In the example below I have opened the InDesign document contained in a package. When I edit the images in the package, the images will automatically be updated in the package’s InDesign file.

This example shows a page containing a low-res copy of a PSD file.

I edited the image in the package Photoshop and turned off the color layers.

When I return to InDesign, I can see that the image has been automatically updated. This is very cool!


inDesign: It's Not Hard; It's Tedious

Besides going shopping at the local food co-op, I spent the day moving text and files to a new inDesign template. My reason for moving everything? The reason is that I screwed up the margins in my first template so badly that I couldn’t figure out how to straighten them out. I spent an hour cursing inDesign, even though I secretly knew that I created the problem myself. In the end I decided to create a new book template with the correct margins and pour all of the text and images into it.

That was a great idea, but I couldn’t find a way to “pour” one file into another like old wine into a new bottle. When I admitted to myself that my knowledge of inDesign was minimal, I started copying one object at a time from the original messed up document to the new template. This method works, but it’s slow. That’s me all over: working, but slow.

Here’s dusk as I sometimes see it from my backyard.

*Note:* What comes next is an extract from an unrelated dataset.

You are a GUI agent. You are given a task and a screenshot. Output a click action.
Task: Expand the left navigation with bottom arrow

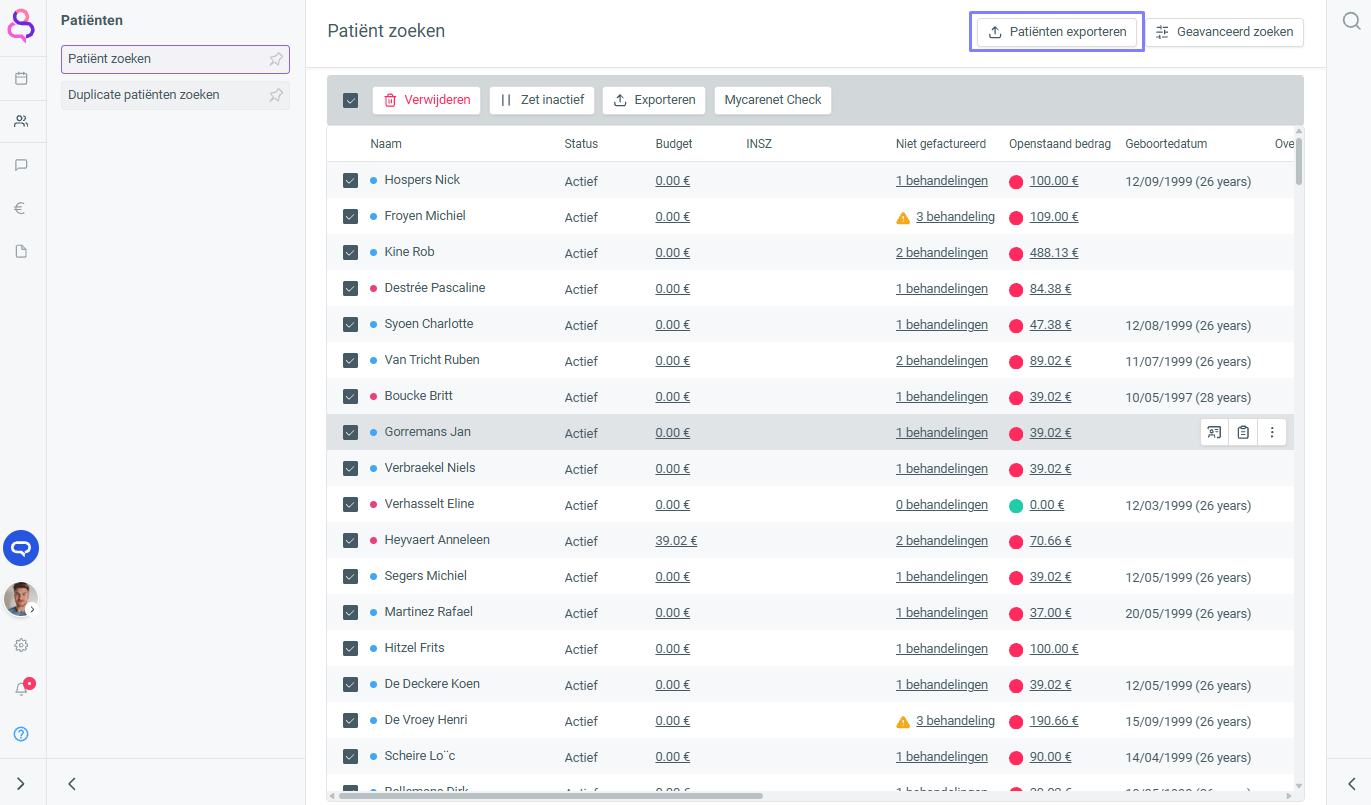[x=21, y=784]
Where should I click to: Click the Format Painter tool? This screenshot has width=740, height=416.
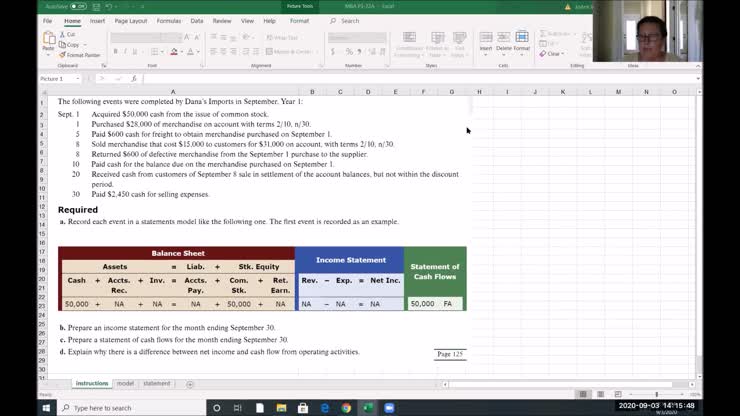(80, 55)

inDesign Transparent Text Boxes to the Rescue

I want some of my children’s picture book images to fill the 8x8-inch page. My problem is that I didn’t take into account that I would be putting text over the images and now I have to squeeze the text in somehow. I’ve tried to make the text readable on dark backgrounds by giving the the characters a 6-pixel white stroke, but it looks really amateurish. Today I read enough of the inDesign documentation to learn how to set a paragraph’s background color, and how to outline the paragraph with a stroke. By setting the background transparency to about 80% I can place the text frame into most images without obscuring important details. A one-pixel black stroke keeps the white background from bleeding into any light areas in the image.

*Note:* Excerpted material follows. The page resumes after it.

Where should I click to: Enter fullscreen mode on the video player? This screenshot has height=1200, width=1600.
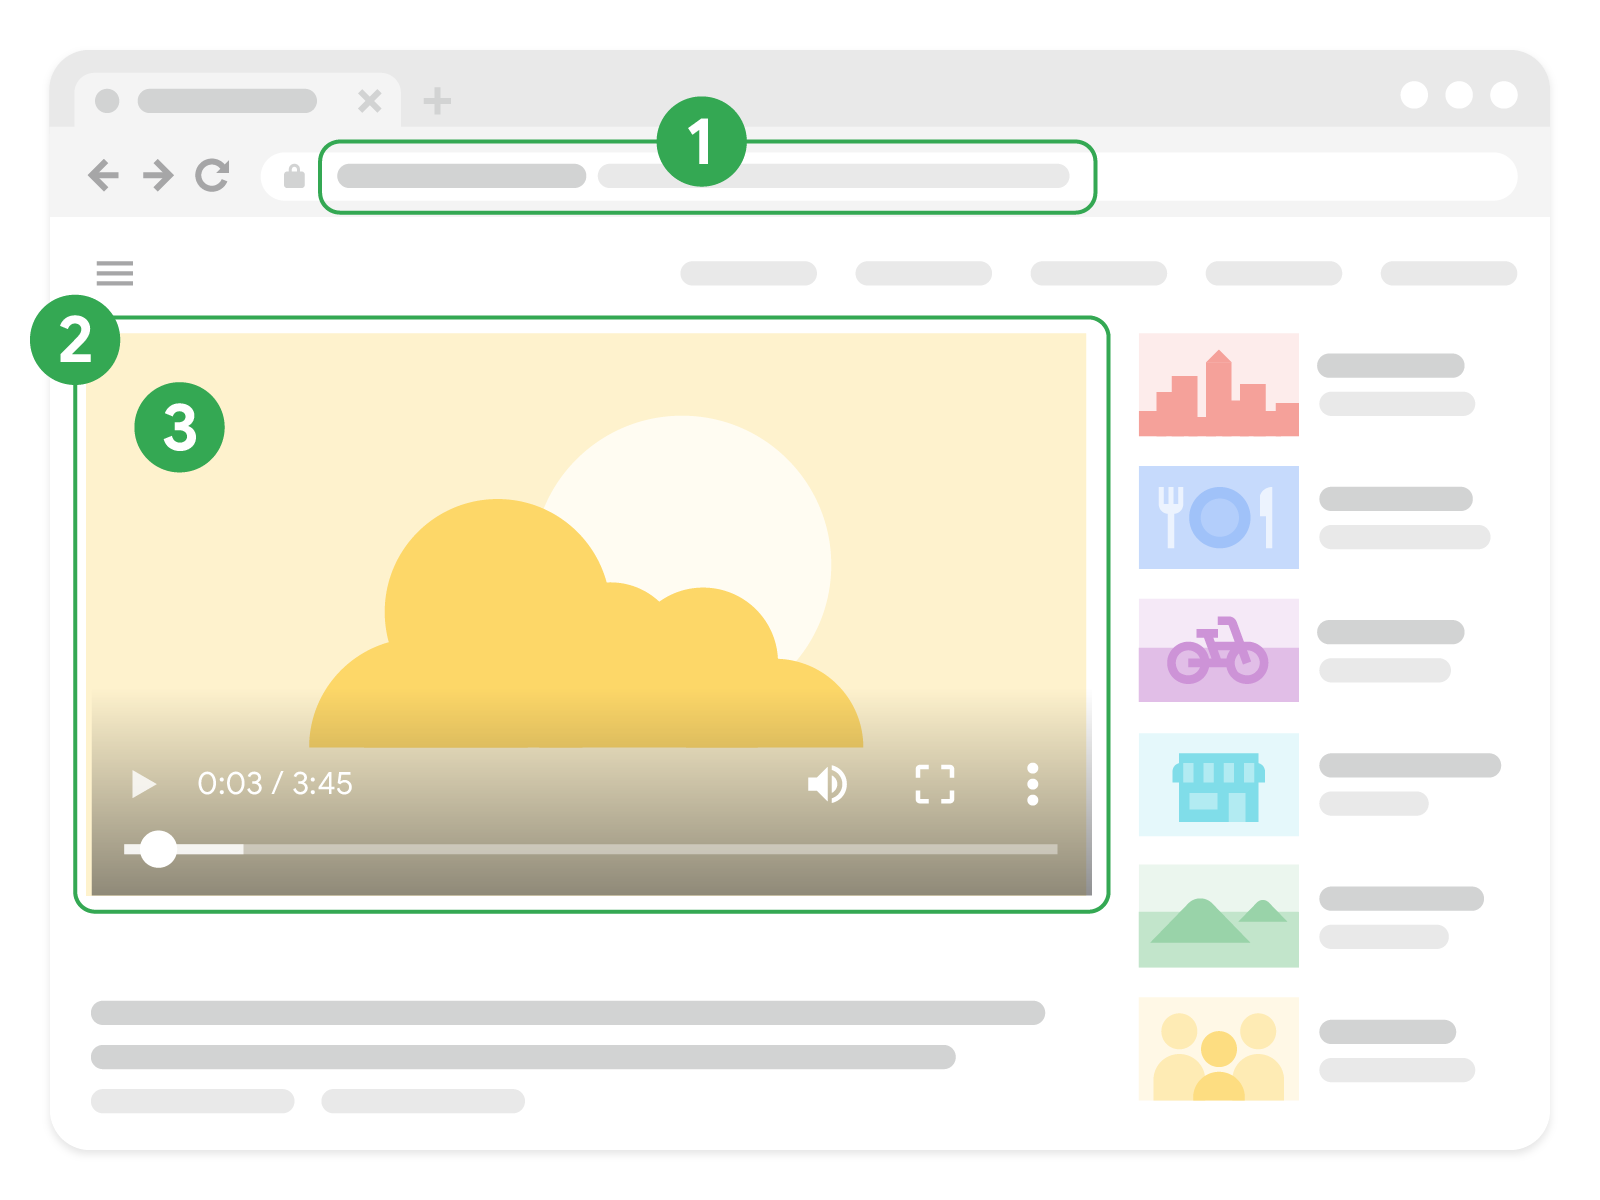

To set the inset (padding) for the paragraph, select the text frame using Command-B* to open the Text Frame Options box. I using an inset of 0p8 (8 points). In the Paragraph Properties box I’m choosing the beveled corners and a black stroke.

What the page looks like in inDesign.

In the exported PDF, everything beyond the trim line has been removed. There’s a .25 inch margin on the left (inner) margin where the page will be attached to the spine. I think this looks good, better than putting a heavy white stroke on the text.

What the page looks like in the exported PDF. The .25 inch margin shows up on the left.

What the page looks like in the exported PDF. The .25 inch margin shows up on the left.

  • The Mac “command” key is the equivalent of the Windows “control” key.

PDFs Formatted for Ingramspark Print Books Don't Work for eBooks

For print books, Ingramspark requires a .25-inch margin on the inside of the page where it’s attached to the spine. As an experiment I imported the print PDF into Kindle Create to get an idea of how the images are being exported. As expected, the portion of the image in the bleed area was removed. The inner margin, however, was not removed. When I eventually create the PDF for the eBook version, I’ll change inDesign settings to remove that margin.